D'après un article récemment mis en ligne sur ma-clinique.fr, la psychiatrie de précision cherche précisément à répondre à cette attente pour les patients atteints de schizophrénie, en associant chaque profil à un médicament mieux adapté. Cette ambition, qui s'appuie sur des travaux récents, ne demande pas pour autant de tout attendre d'une molécule: elle s'inscrit dans un paysage de soin plus vaste, où le corps, le rythme et la relation thérapeutique conservent une place centrale — et c'est précisément ce que rappelle l'état des lieux, plus concret, d'un établissement comme l'EPSM d'Allonnes en Sarthe.
Ce que ce mouvement croise, déjà, sur le terrain
À l'EPSM d'Allonnes, la nouvelle directrice Anne-Marie Horellou, arrivée en juin dernier, a décrit auprès d'ICI Maine les tensions que traverse l'établissement public de santé mentale.
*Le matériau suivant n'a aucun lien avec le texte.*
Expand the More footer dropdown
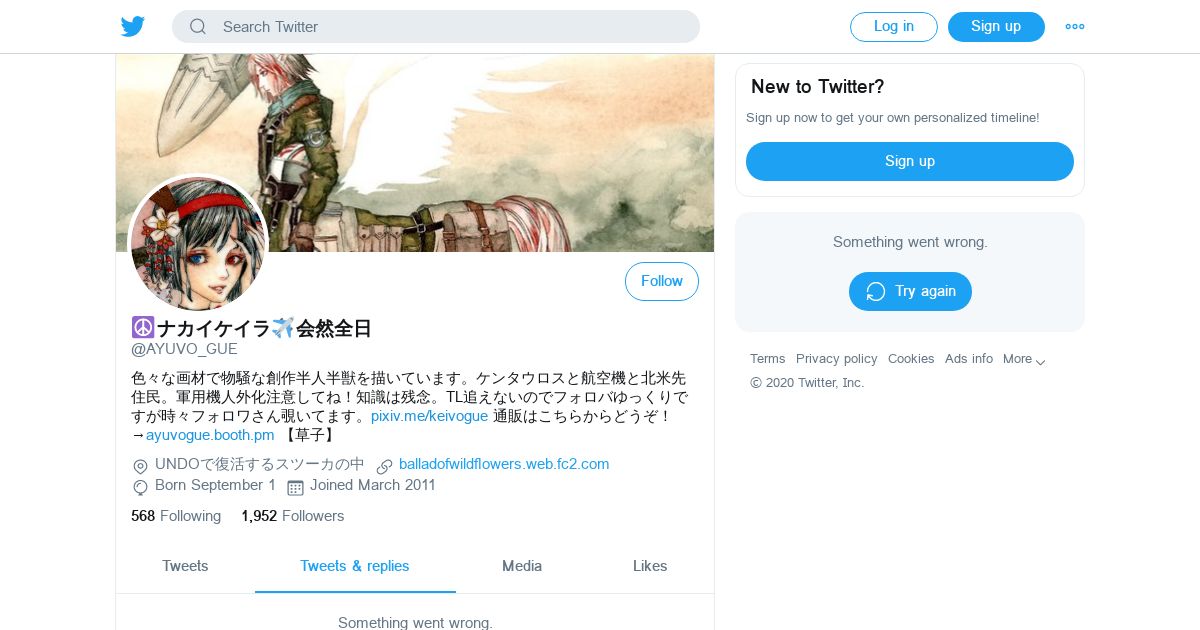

Les chiffres, rapportés par la même source, parlent d'eux-mêmes: l'équipe médicale est passée de 60 psychiatres il y a dix ans à 25 praticiens aujourd'hui, sur un total de 1 600 professionnels. L'été a d'ailleurs exigé l'activation du plan blanc entre le 25 juin et le 2 juillet, avec la création de 17 lits supplémentaires et un accueil pouvant monter jusqu'à 18 patients en une seule journée.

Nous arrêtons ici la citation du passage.